Provided data:
┌──

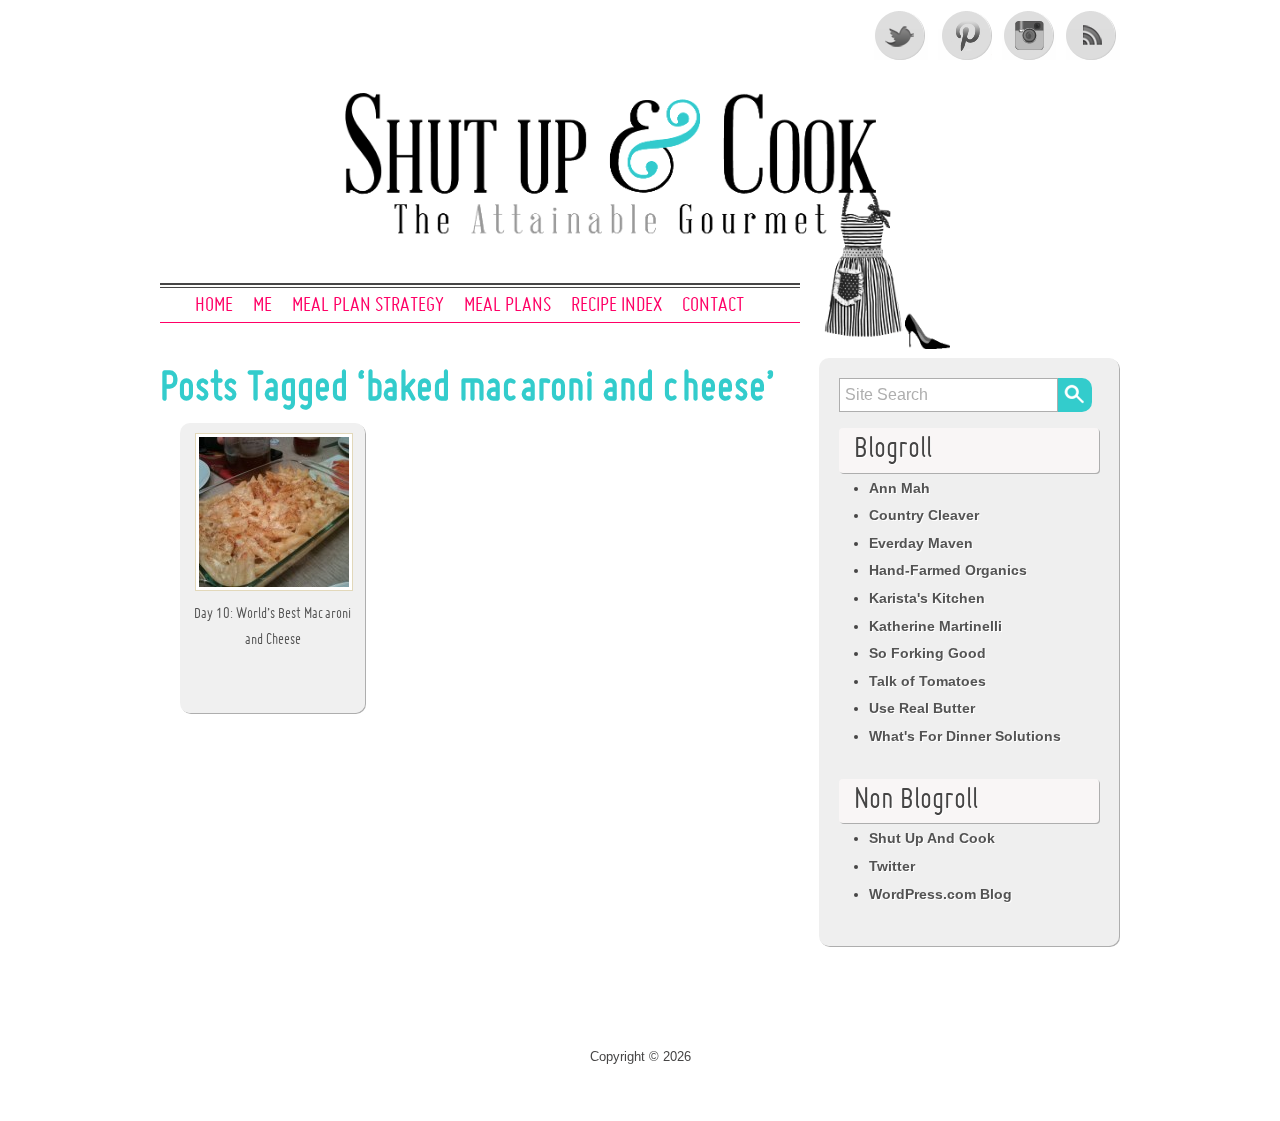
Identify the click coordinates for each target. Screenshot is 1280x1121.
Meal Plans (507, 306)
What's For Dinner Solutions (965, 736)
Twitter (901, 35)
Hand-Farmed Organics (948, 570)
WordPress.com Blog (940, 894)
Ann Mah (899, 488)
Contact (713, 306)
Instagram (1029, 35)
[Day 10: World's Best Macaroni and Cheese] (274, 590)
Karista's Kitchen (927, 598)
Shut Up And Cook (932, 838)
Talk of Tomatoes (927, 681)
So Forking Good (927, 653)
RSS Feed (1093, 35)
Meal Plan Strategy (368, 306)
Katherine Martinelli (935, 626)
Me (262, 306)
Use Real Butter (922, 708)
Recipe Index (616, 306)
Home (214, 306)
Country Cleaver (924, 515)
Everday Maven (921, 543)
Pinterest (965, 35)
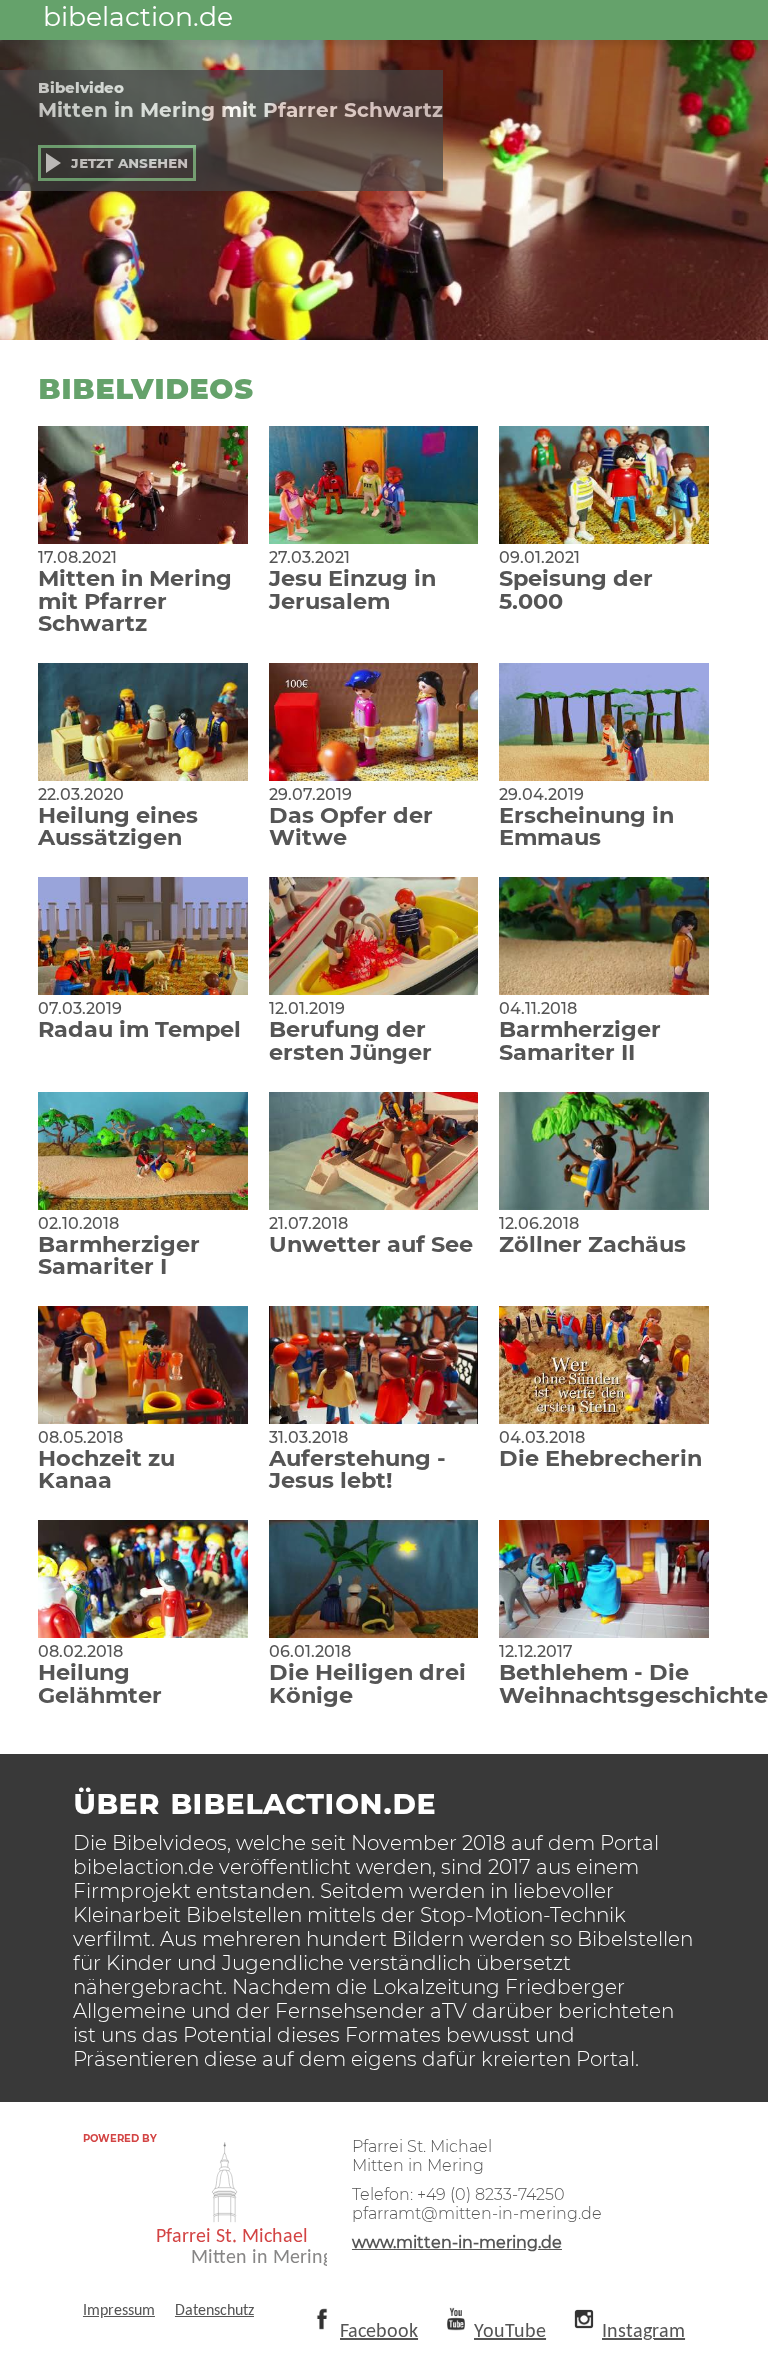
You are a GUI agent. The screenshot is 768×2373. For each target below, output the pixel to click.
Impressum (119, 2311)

└──
┌──

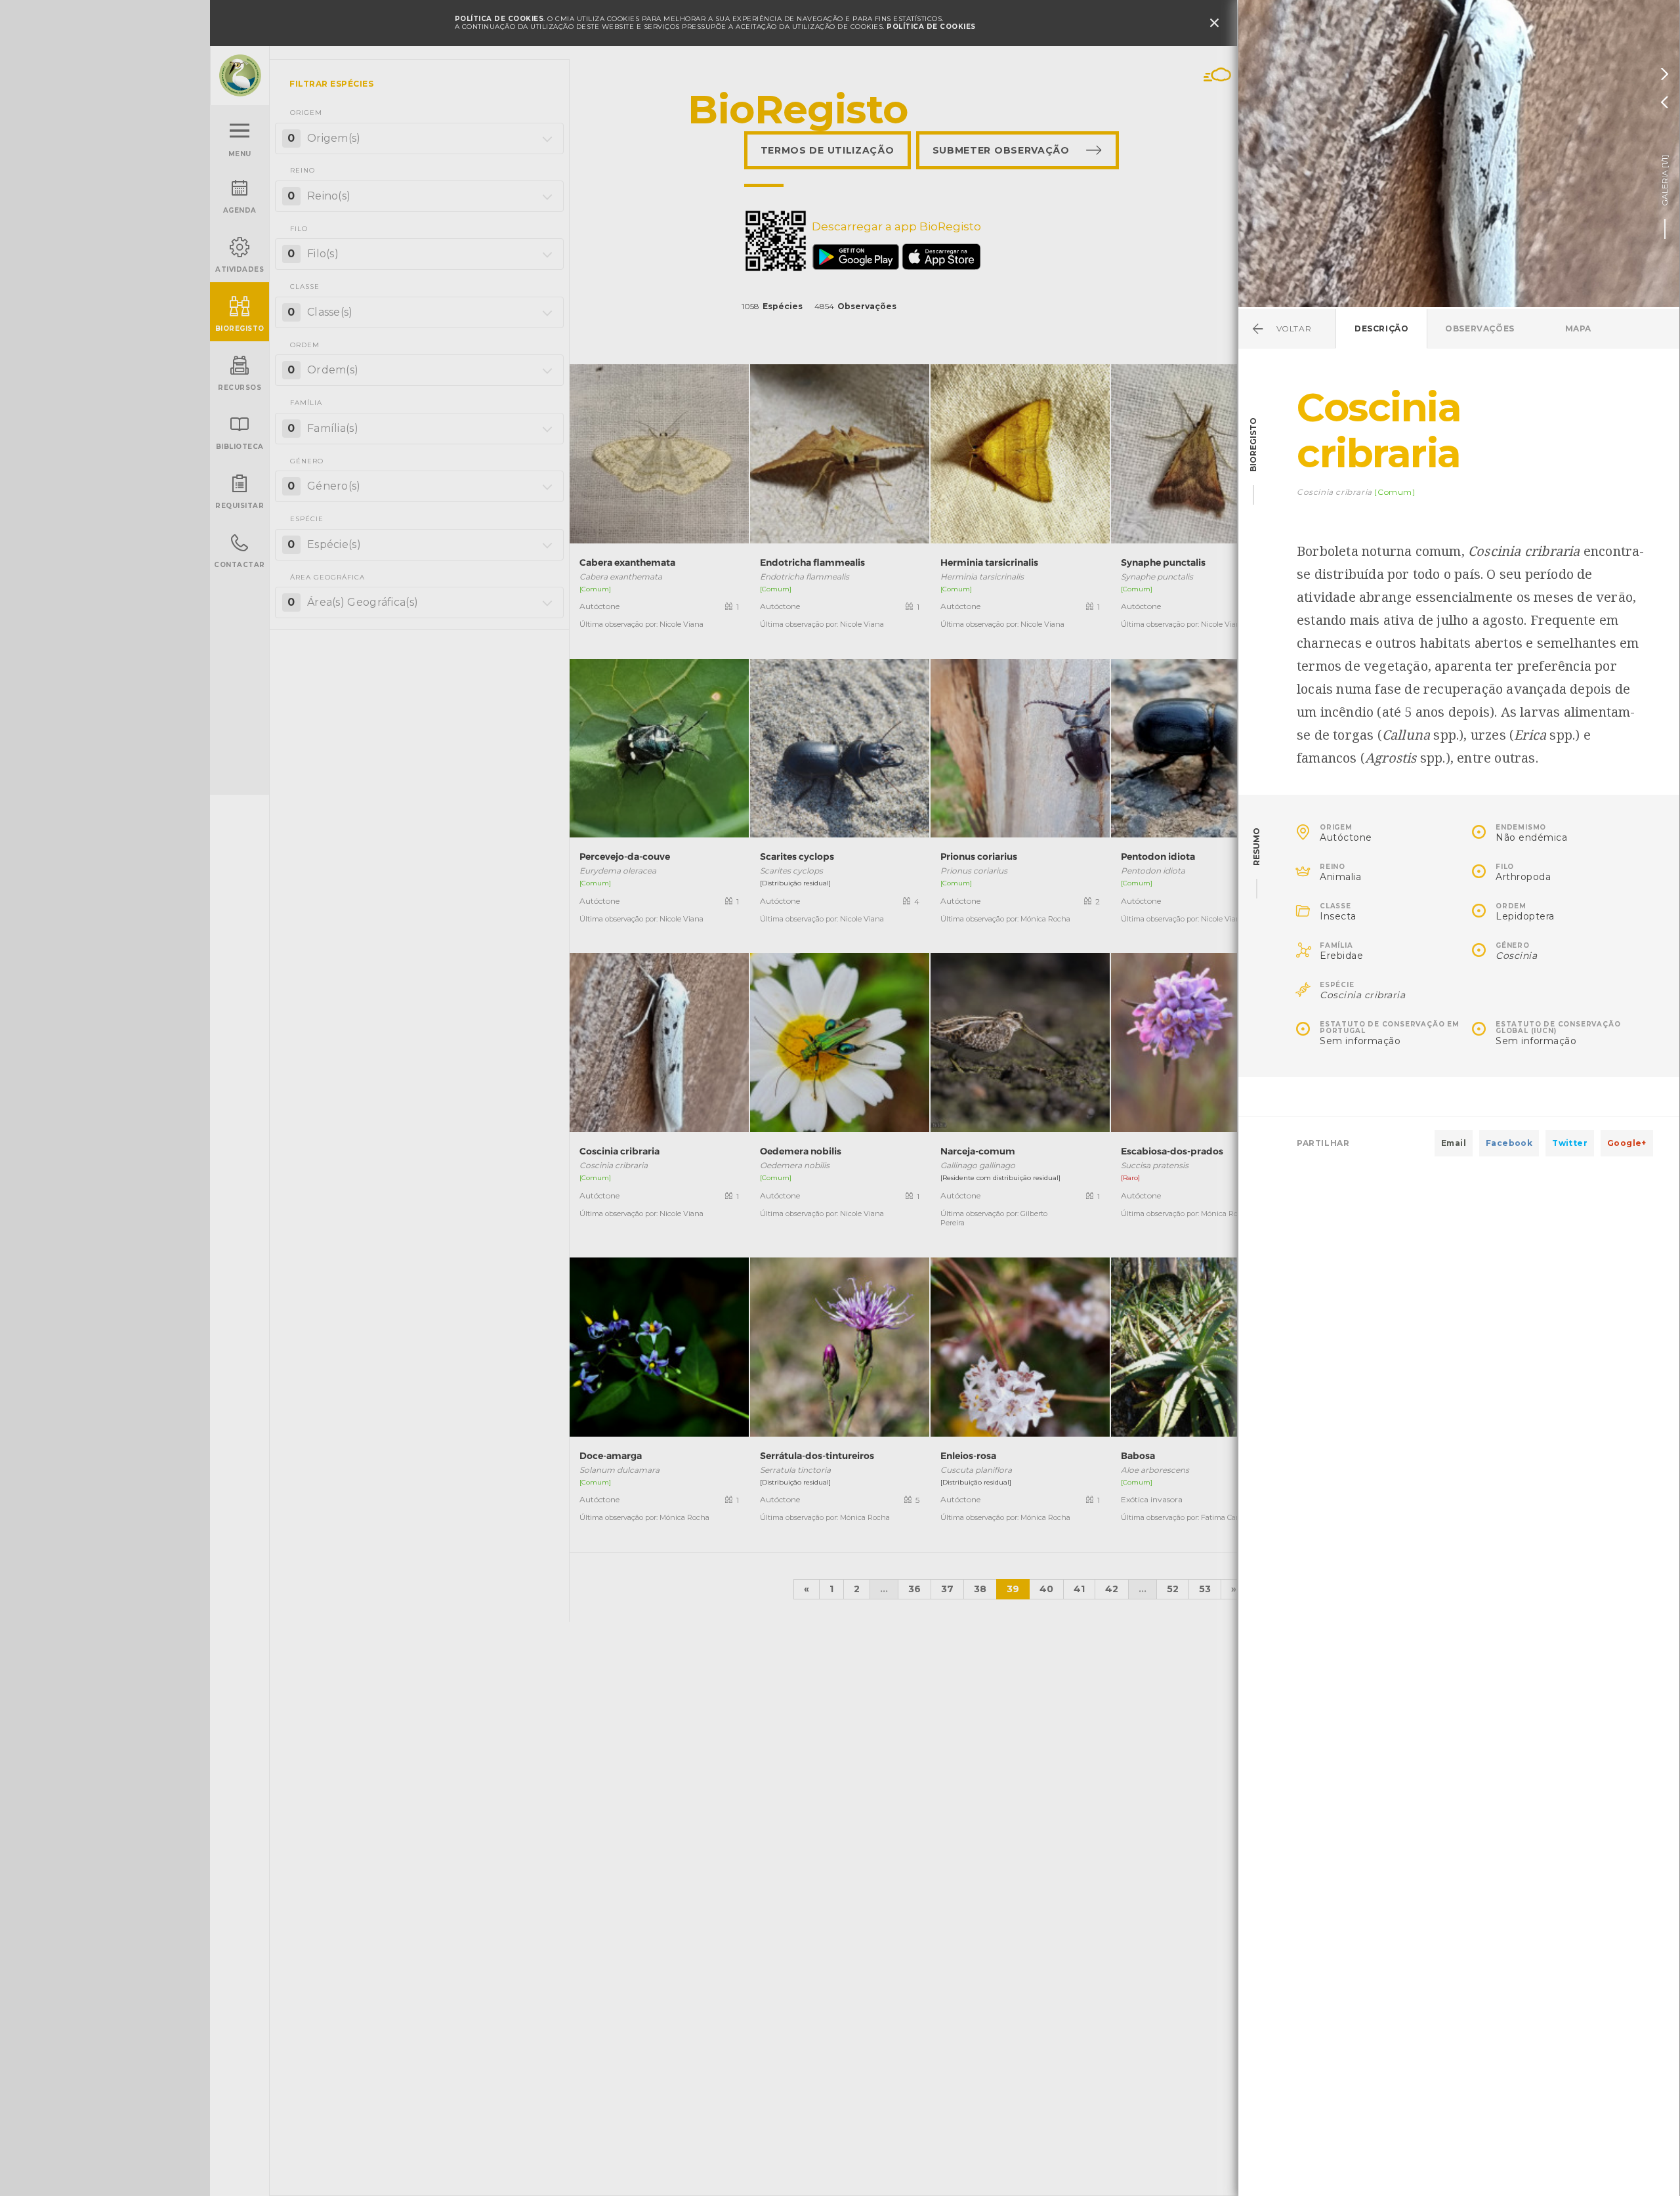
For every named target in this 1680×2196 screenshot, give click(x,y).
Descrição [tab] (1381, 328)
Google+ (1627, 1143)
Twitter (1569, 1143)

└──
┌──

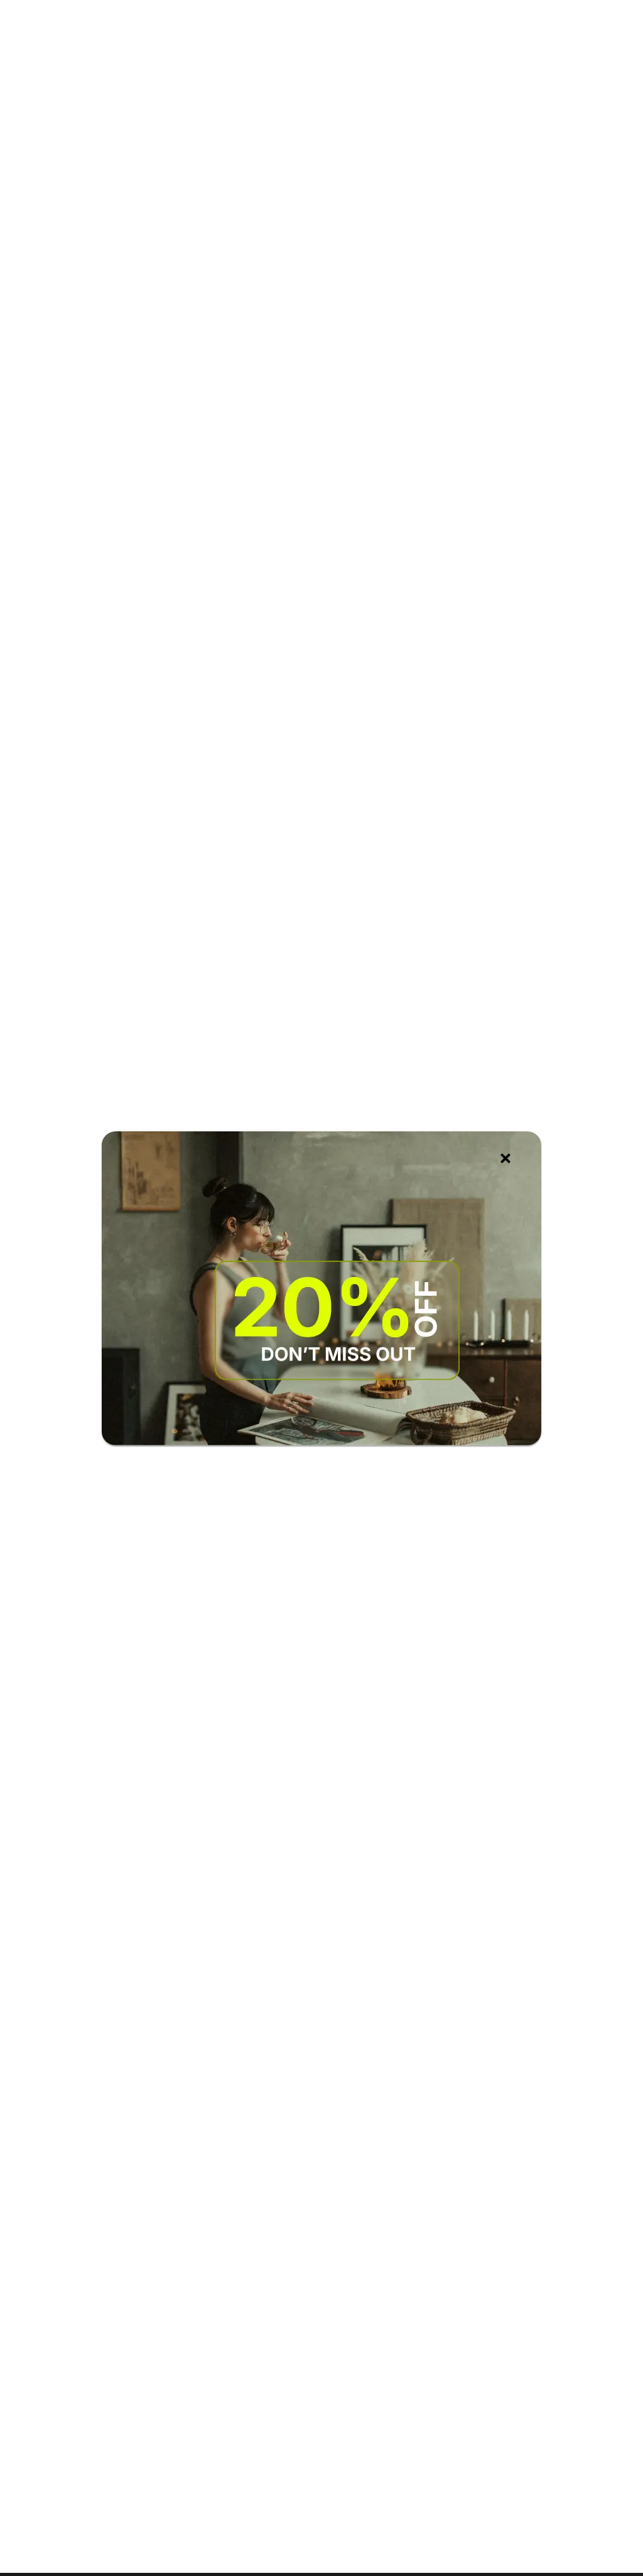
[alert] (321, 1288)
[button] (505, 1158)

└──

Report how many lines in these entries contain "each". Answer with the number only.

2